For the most part, people are trying their best. There is no "perfect" or even "best" answer, but policy must exist, and it is a misinterpretation to assume that the existence of policy must mean that those supporting it are sure it is perfect. Your tone is omnipresent: The fixation on the worst aspects of argument - lamenting the concepts of "shouting down", "censorship", etc. Yes, these are well represented on all sides, and are magnified by the nature of the problem (health - the most concrete consequence of policy that there is). However, the fact is that, for all the people with a reasonable non-policy opinion, there are people who are irrationally anti-science and they have an impact on our health, and that will inevitably provoke a strong response, and part of that response will be an over-application of criticism. Returning back that over-applied criticism yet even more over-applied is what the people who use your tone are doing, and it's a very human part of anger and argument, but this back-and-forth is destroying the very idea of communication.
It is not, as you say, as simple as many people think. And yet, while you have legitimate complaints, you then oversimplify by saying "the only reasoning given - trust the professionals. Trust the science." But that is actually one of the most reasonable options in an unsure situation. It is unrealistic and unfair to expect normal people to be able to justify why they e.g. get a flu shot beyond "trusting professionals". Yes, it is wrong to blindly trust science if there is some kind of extenuating circumstance that suggests your personal situation might differ from the norm, or the science is being put forward by a very small group of professionals and is potentially biased; but it is also wrong to blindly distrust science merely because some people are assholes about it, or people with the "wrong politics" are championing it.
I would say the best thing is to keep criticisms specific and strong, and avoid the temptation of returning hostility and politicization using the same broad strokes with which you are receiving them. You receive news and opinions and videos and forum posts from an enormously wide context, but you deliver it in the narrowest possible context (that of an individual human), so you can't afford to be as broad (e.g. "all people on X side of Y argument do Z.").
> For the most part, people are trying their best.
I believe that about regular people. Believing that about government, media, or megacorps is foolish.
> this back-and-forth is destroying the very idea of communication.
That scenario was created when media and politicians and Pfizer et al. took control of the narrative by force.
To take just one example - they're trying to stick bi or tri-annual shots into children at €20 a pop. There's no scientific or economic justification for it. The math isn't there, the evidence isn't there, and crucially, there are better places for those shots to go. It's not sane.
The only reason children in wealthy countries are getting shots before vulnerable people elsewhere is cash. It's pure greed. There are very real consequences to this.
Your comment is reasonable, with much wisdom - but what they're doing isn't motivated by science, or by helping people. It's just greed. It's evil.
You have to be perfect if you deny people taking their turn to speak.

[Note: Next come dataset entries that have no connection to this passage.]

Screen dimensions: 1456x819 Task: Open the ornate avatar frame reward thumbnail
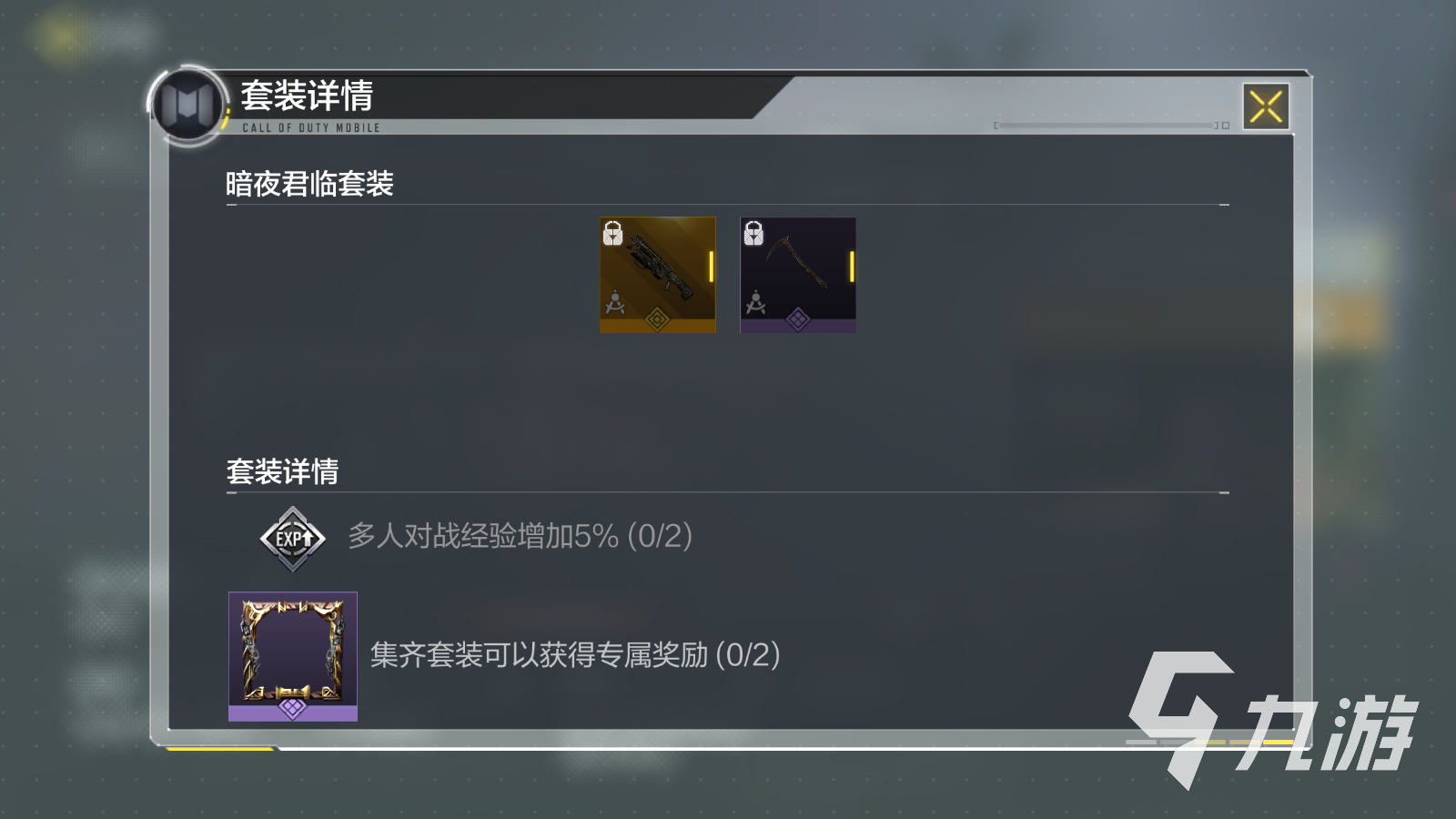(x=293, y=656)
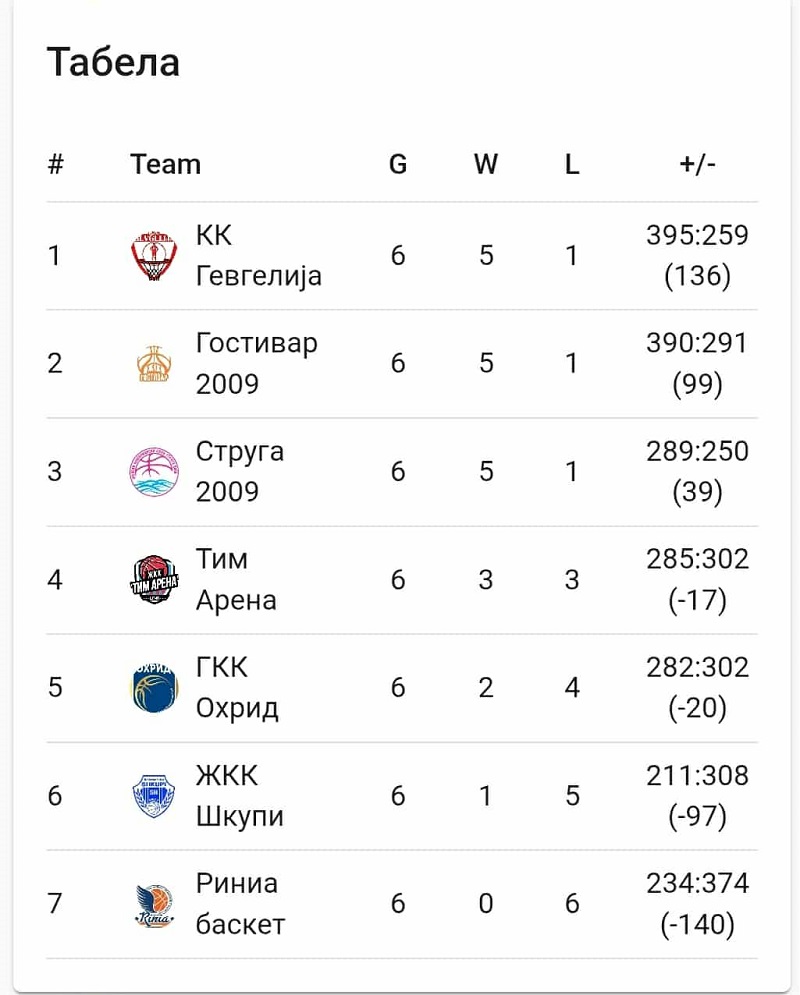Select the Струга 2009 team name
Screen dimensions: 800x995
tap(240, 472)
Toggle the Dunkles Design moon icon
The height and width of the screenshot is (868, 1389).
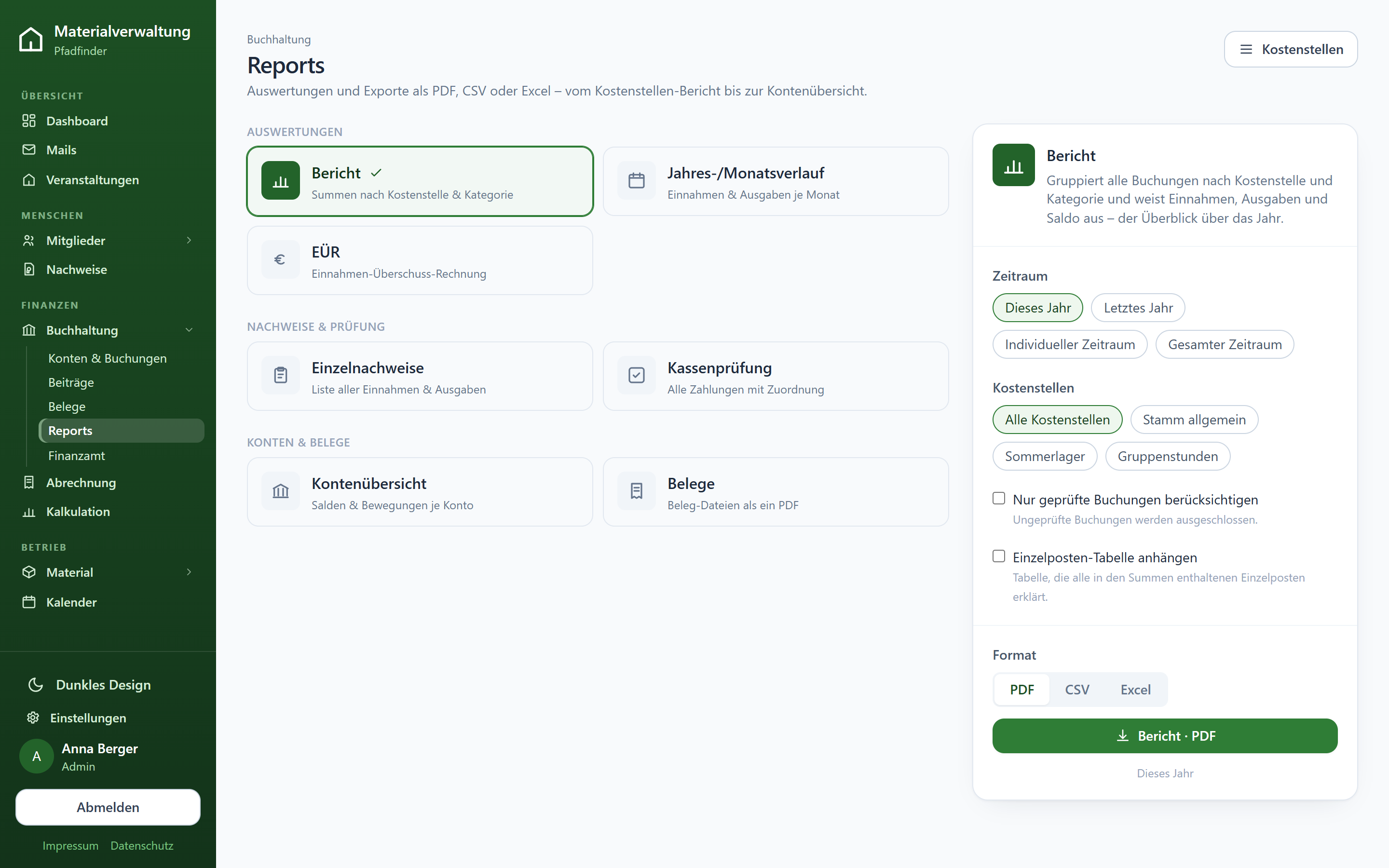tap(36, 684)
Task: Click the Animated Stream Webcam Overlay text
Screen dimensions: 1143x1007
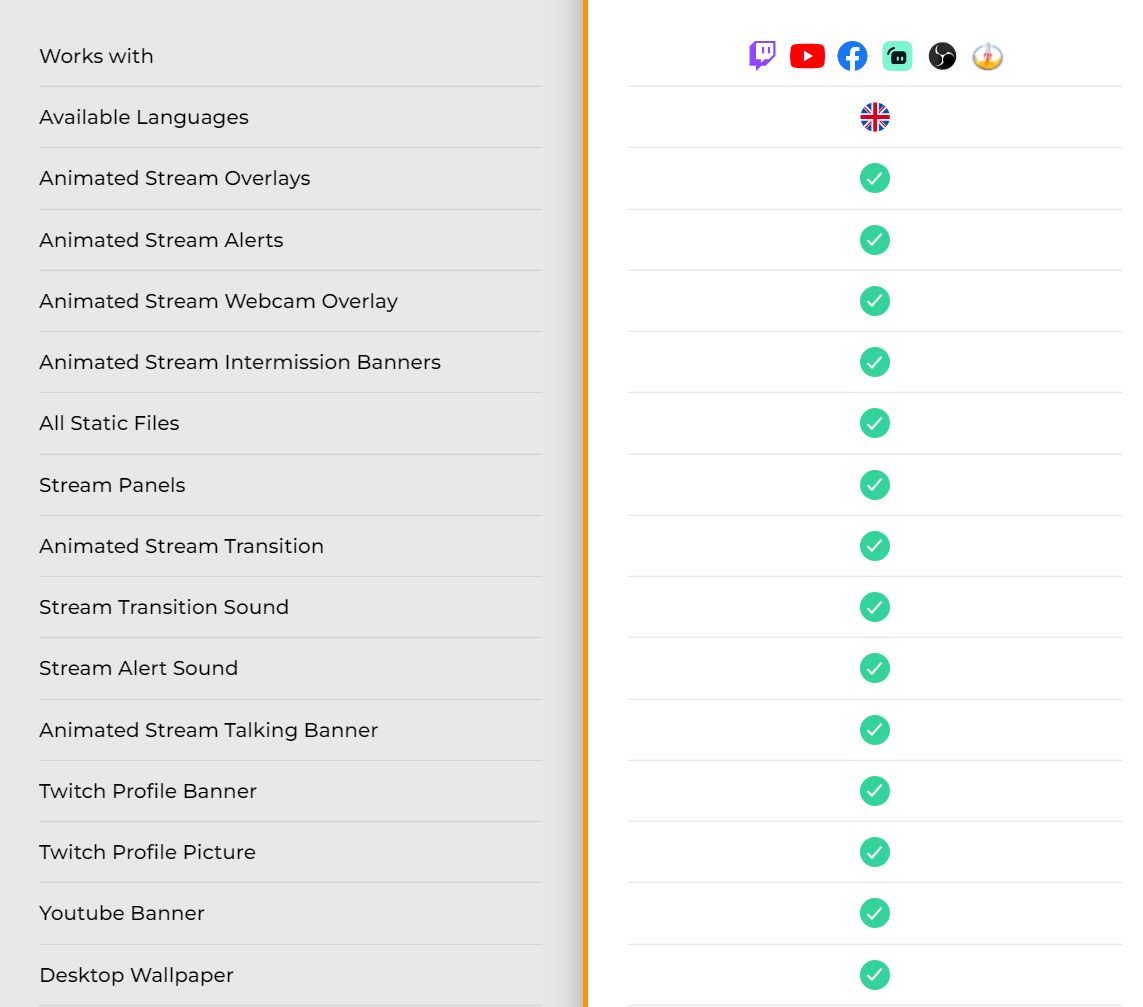Action: coord(218,301)
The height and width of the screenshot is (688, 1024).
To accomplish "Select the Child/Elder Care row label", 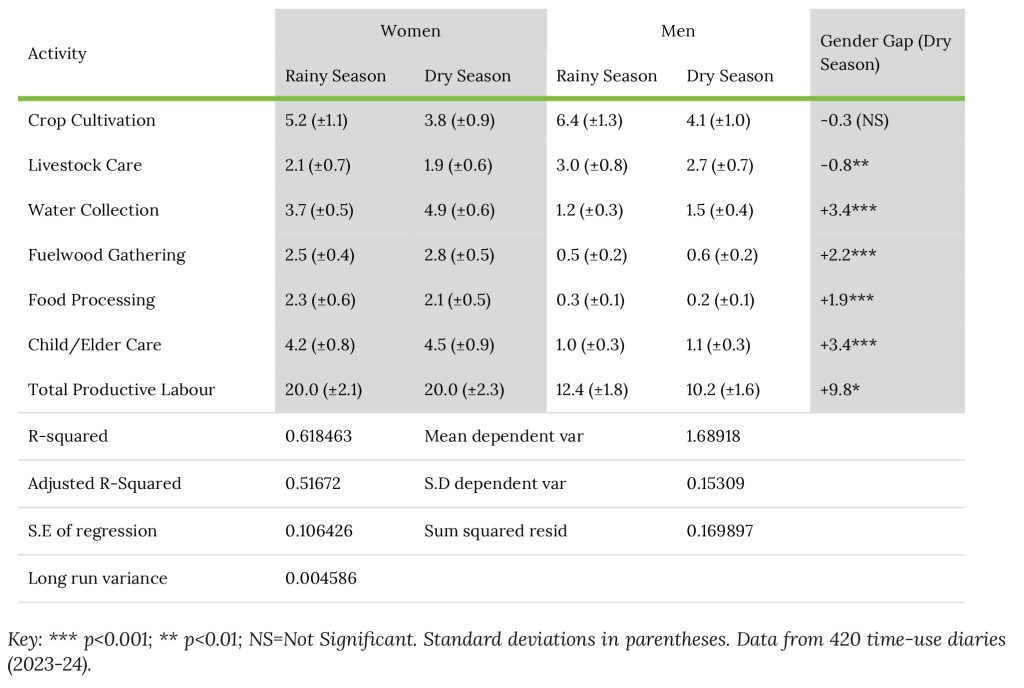I will 95,345.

Or alternatively accept that you could be wrong and let people propose other ideas. Even if you believe these to have absolutely no merit, it is not something you have the right to answer for everyone. This was always one of the largest problems of scientific progress, not "wrong science". If it is wrong there will be a counter-proof. Not some self-asserted authority to filter anything.
The same concept applies for making health decisions of course. It would indeed be an interesting question if states have overstepped their authority with some enforced measures and I believe it can be argued that they did.
An appeal to authority is weak if some professionals get shouted down. And they were and some of them later proved correct. You undermine your own argument if you propose this to be the most reasonable option. I hope the communication and tolerance for diverging opinion is seriously improved in the next pandemic. It has to.
It is not, as you say, as simple as many people think. And yet, while you have legitimate complaints, you then oversimplify by saying "the only reasoning given - trust the professionals. Trust the science." But that is actually one of the most reasonable options in an unsure situation. It is unrealistic and unfair to expect normal people to be able to justify why they e.g. get a flu shot beyond "trusting professionals". Yes, it is wrong to blindly trust science if there is some kind of extenuating circumstance that suggests your personal situation might differ from the norm, or the science is being put forward by a very small group of professionals and is potentially biased; but it is also wrong to blindly distrust science merely because some people are assholes about it, or people with the "wrong politics" are championing it.
I would say the best thing is to keep criticisms specific and strong, and avoid the temptation of returning hostility and politicization using the same broad strokes with which you are receiving them. You receive news and opinions and videos and forum posts from an enormously wide context, but you deliver it in the narrowest possible context (that of an individual human), so you can't afford to be as broad (e.g. "all people on X side of Y argument do Z.").